In a landscape saturated with self-help platitudes, Anne Helen Petersen offers a radical alternative: the idea that our survival depends not on individual grit, but on the deliberate construction of a "kin" network that functions as a safety net. This piece moves beyond the abstract desire for community to provide a practical, structural framework for how to build it, arguing that the modern obsession with professional success has actively dismantled the very relationships we need to weather life's inevitable crises.
Redefining the Safety Net
Petersen opens by grounding the conversation in a stark reality: over 42 million people in the United States rely on federal food assistance, a number poised to swell as government support falters. Yet, rather than dwelling solely on policy failure, she pivots to a personal and cultural solution. She writes, "One of the recurring themes of this newsletter is figuring out how to take care of each other in a society that valorizes self-sufficiency above all else." This framing is crucial because it identifies the cultural barrier preventing mutual aid: the belief that needing help is a failure of character rather than a human condition.
The author introduces Sophie Lucido Johnson's concept of "kin" as a vital linguistic and social tool. Petersen explains that kin are "the people in your life to whom you're deeply bound through all things; and who are essential for your individual and collective survival." This definition is powerful because it bridges the gap between the casualness of friendship and the obligation of family. It creates a category for the people who would answer a 3 a.m. call, or who have seen you at your worst and stayed. By naming this role, the piece argues we make the invisible visible, allowing us to prioritize these bonds with the same intentionality we bring to our careers.
"New Relationship Energy is a spark, but it's not an engine. We're sustained by tending and returning, building and staying."
The Mechanics of Care
The commentary shifts to the practical mechanics of maintaining these bonds, dismantling the romanticized notion that relationships should run on novelty alone. Petersen highlights Johnson's distinction between the dopamine-fueled high of new connections and the steady work of long-term care. "New Relationship Energy is that incredible, druggy feeling you get when you start dating someone new... fueled by novelty and uncertainty," she notes, before pointing out that our brains cannot sustain this chemically. The argument here is that true resilience comes from the "messy, unfun, frayed-edges parts" of relationships, not the curated highlights.
This leads to the concept of "lateral communication," a non-hierarchical approach where no single relationship holds a monopoly on one's emotional life. Petersen writes, "Thinking of relationships as lateral allows you to shift your priorities as necessary. Sometimes, you have to prioritize relationships with people at work; other times, your closest friends need to be your priority." This is a direct challenge to the traditional model where a romantic partner is expected to be the sole source of emotional support. By distributing the load, we create a more robust network capable of withstanding stress.

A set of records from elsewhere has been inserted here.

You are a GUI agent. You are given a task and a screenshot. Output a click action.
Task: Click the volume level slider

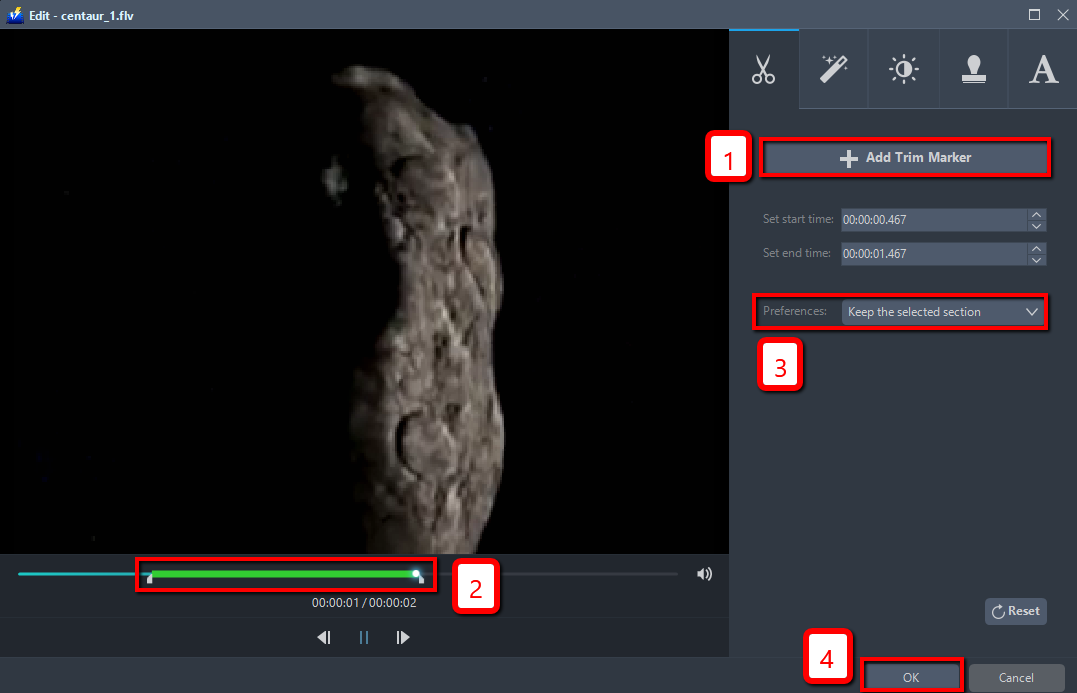click(590, 573)
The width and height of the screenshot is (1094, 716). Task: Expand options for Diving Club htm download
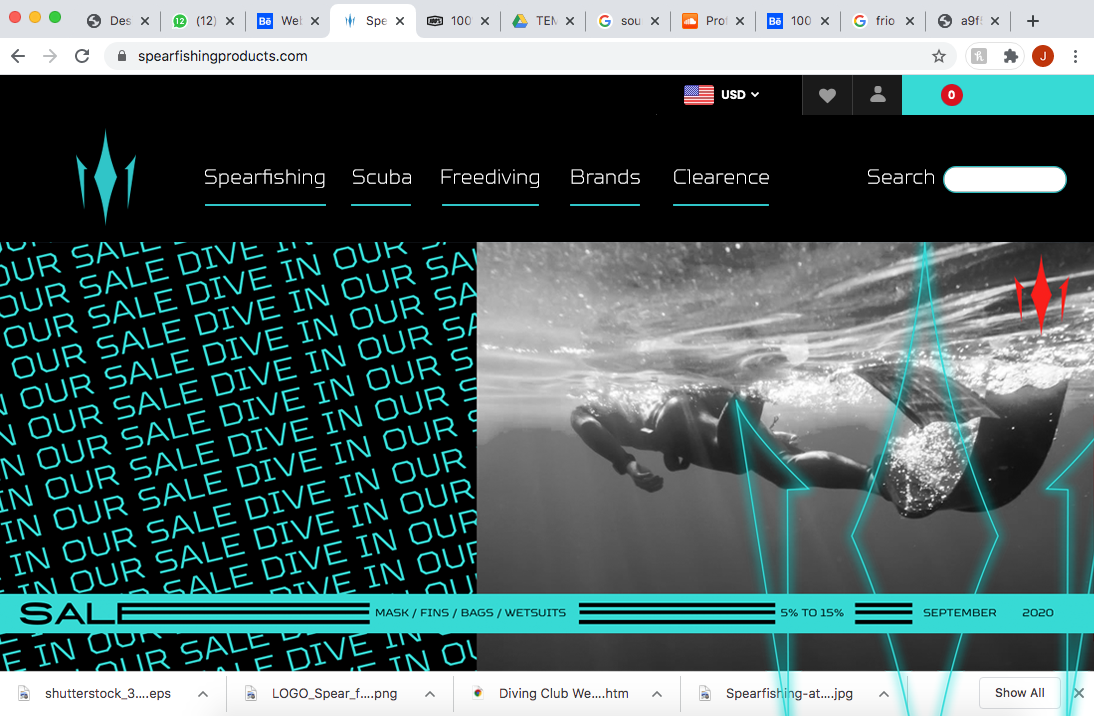tap(656, 694)
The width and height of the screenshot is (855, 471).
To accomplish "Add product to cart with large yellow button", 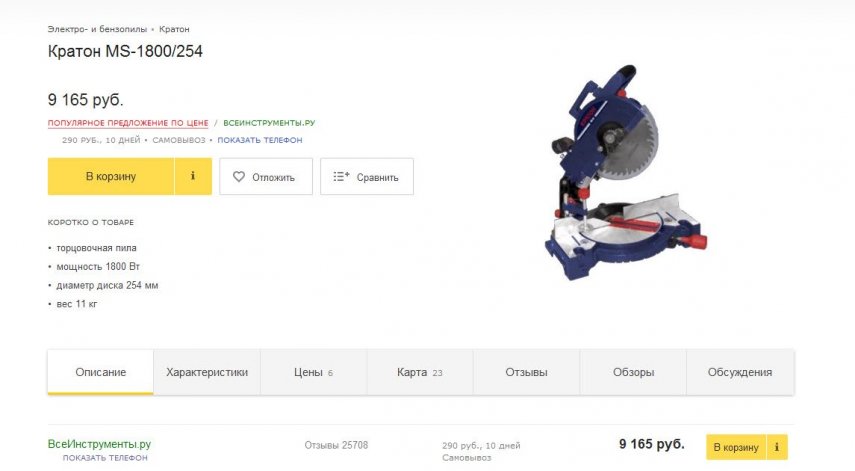I will [x=111, y=176].
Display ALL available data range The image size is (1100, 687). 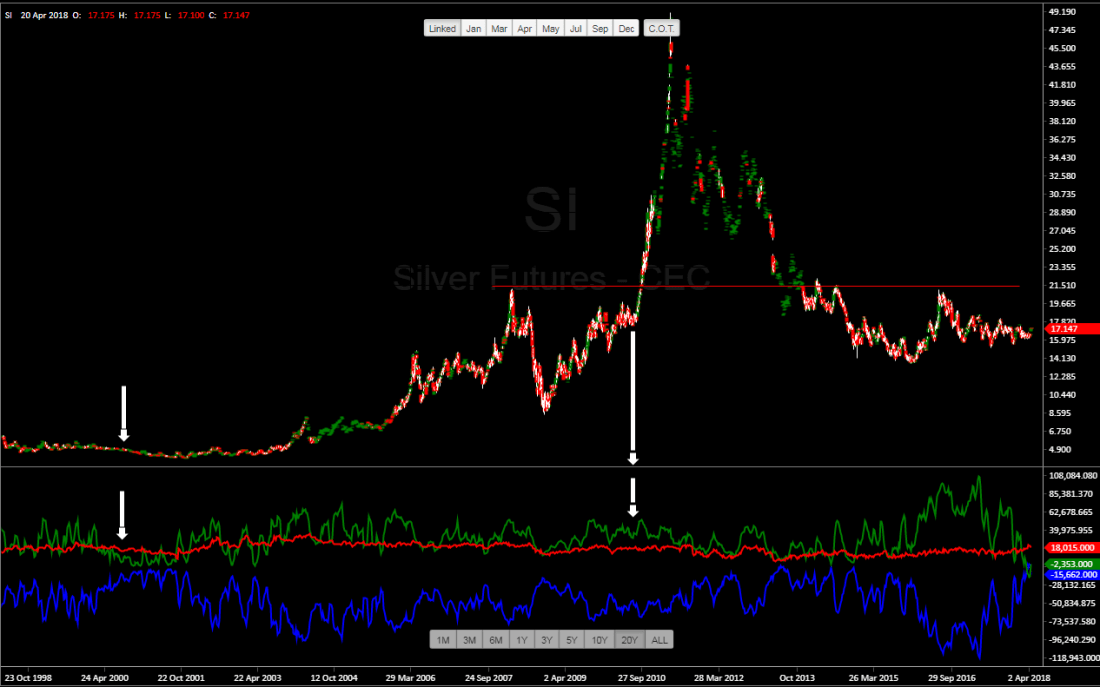660,640
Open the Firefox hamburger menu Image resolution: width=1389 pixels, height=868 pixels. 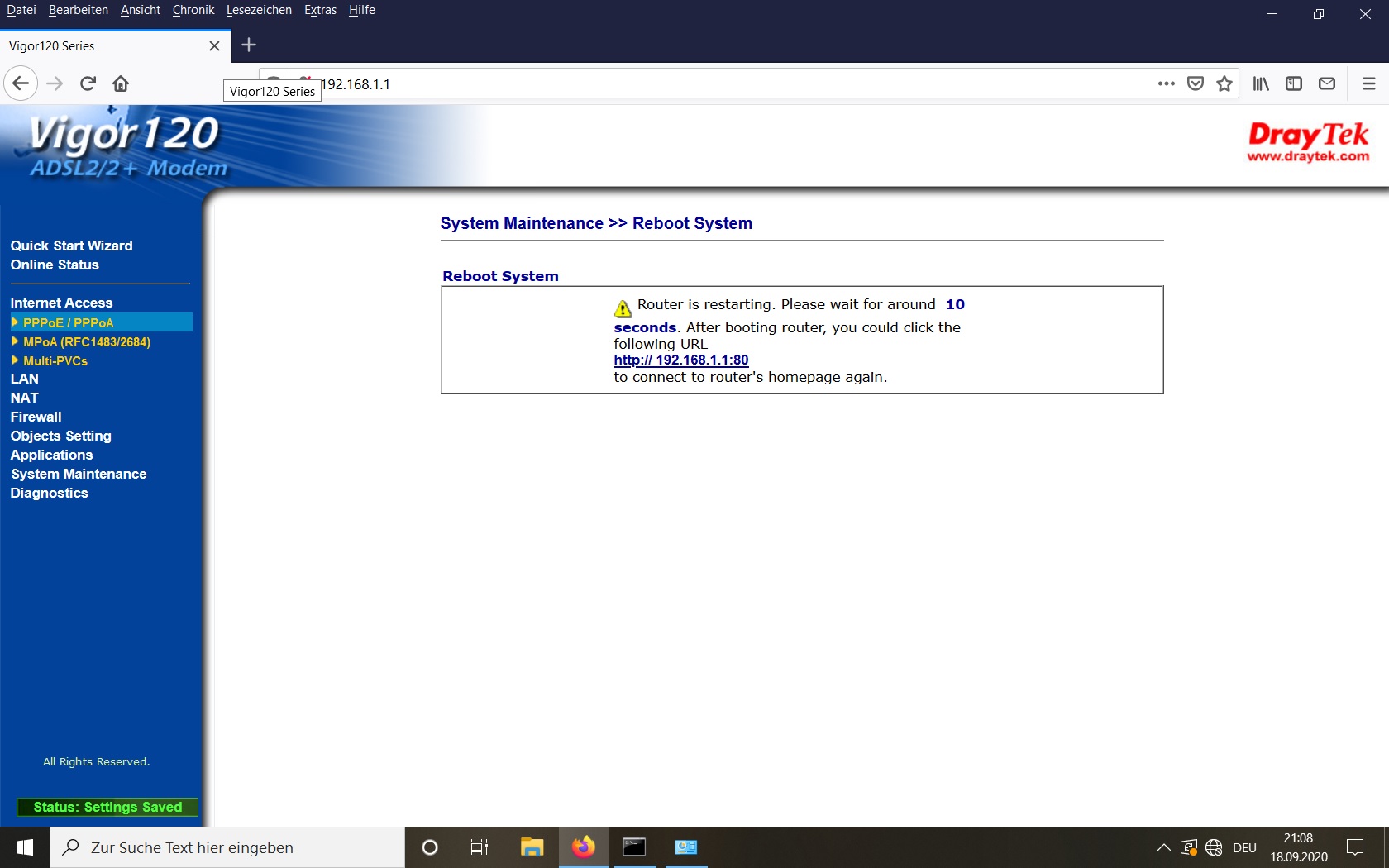coord(1368,83)
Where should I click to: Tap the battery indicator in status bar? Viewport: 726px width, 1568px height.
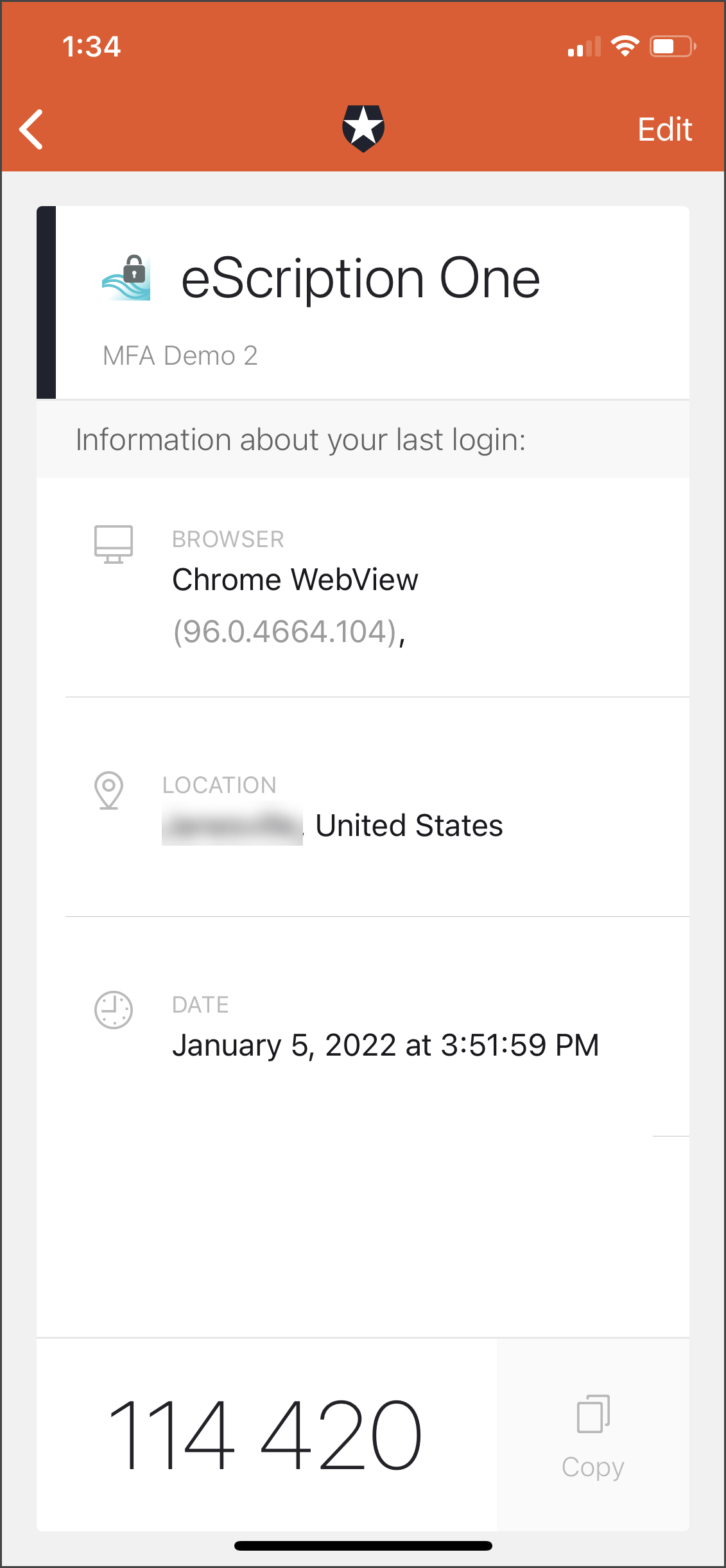[x=672, y=46]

Critics might argue that this level of intentional communication requires a degree of emotional bandwidth and time that many working-class individuals simply do not possess. The suggestion to "notice who feeds what in you" assumes a level of leisure and introspection that is often a luxury. However, the piece counters this by suggesting that the alternative—trying to do everything alone—is ultimately more exhausting and unsustainable.
The Cost of Professionalization
The piece concludes with a poignant reflection on how modern institutions, particularly higher education, have trained a generation to prioritize career trajectories over community building. Petersen and Johnson recall their college days, noting a stark contrast between the "proximity, casualness, play, community" they valued and the "bourgeois career trajectories" they were funneled into. "We used to say that we worked really hard and played really hard, and then after graduating, we mostly just....worked really hard," Petersen observes.
This institutional shift has had lasting consequences. The pressure to professionalize early has eroded the capacity for "rest," which Petersen defines not as inactivity, but as "finding ease and choosing to rest in others." She admits her own struggle to ask for help, even when sick, noting that "childcare still feels like a bridge too far to ask for on a whim." This vulnerability underscores the central thesis: we have been conditioned to believe that asking for help is a sign of weakness, when in reality, it is the mechanism that holds society together.
"Life does not have to be as hard as you were taught it has to be. Most of life is not actually an emergency."
Bottom Line
The strongest element of this piece is its refusal to treat community building as a vague aspiration; instead, it offers a structural critique of how we organize our lives and a specific vocabulary for fixing it. Its primary vulnerability lies in the assumption that individuals have the agency to restructure their social circles without addressing the systemic economic pressures that leave them too exhausted to do so. Ultimately, the argument serves as a necessary corrective to the myth of self-sufficiency, reminding readers that resilience is a collective project, not an individual achievement.